The stellar initial mass function (IMF) describes the distribution of the initial mass of new stars in a population. Credit: NAOC
“Although many previous studies applied star counting to derive the IMF, two problems have not been solved. One is that only a small number of stars were counted in previous work. The second is that previous studies did not measure the metallicity of stars,” said Prof. Zhang Zhiyu, co-author of the study.
LAMOST has provided spectra that contain information about the chemical composition, temperature and luminosity of millions of stars, enabling the researchers to measure the metallicity of nearby red dwarf stars.
By selecting about 93,000 red dwarf stars in catalogs from both LAMOST and the Gaia survey, the researchers were able to group stars according to their metallicity and calculate the distribution of stellar mass in each group.
The study has revealed the variable abundance of low-mass stars in our galaxy, the Milky Way, and established a powerful benchmark for models of star formation. The findings may also affect the results of models of chemical enrichment of distant galaxies, as well as estimates of galaxy mass and the efficiency of planet formation.
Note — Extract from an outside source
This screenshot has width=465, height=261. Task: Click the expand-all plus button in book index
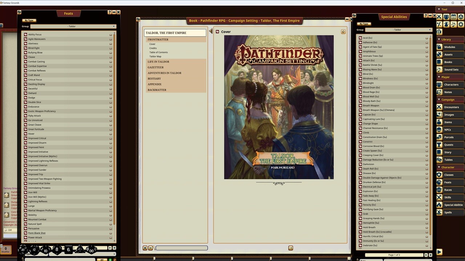pyautogui.click(x=145, y=248)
“For instance, the total stellar mass of galaxies is often estimated by assuming that the IMF is invariant, but if the IMF is variable, this could change the total mass estimates of galaxies and potentially alter the field of Galactic astronomy,” said Prof. Liu.
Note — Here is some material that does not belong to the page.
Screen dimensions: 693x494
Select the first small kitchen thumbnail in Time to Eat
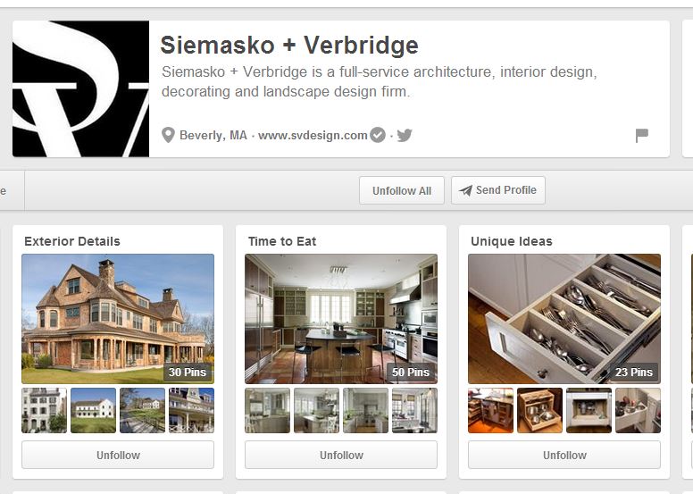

Prof. Pavel Kroupa, an authority on the IMF at the University of Bonn, Germany, commented on the results: “On the basis of a large ensemble of well-observed stars, the authors report that the IMF of late-type stars in the local Galactic disk is metallicity- and age-dependent. These results are highly important for addressing how universal the stellar IMF is and enable an in-depth understanding of the possible shifts in stellar populations that formed at different times and under different conditions in the Galaxy.”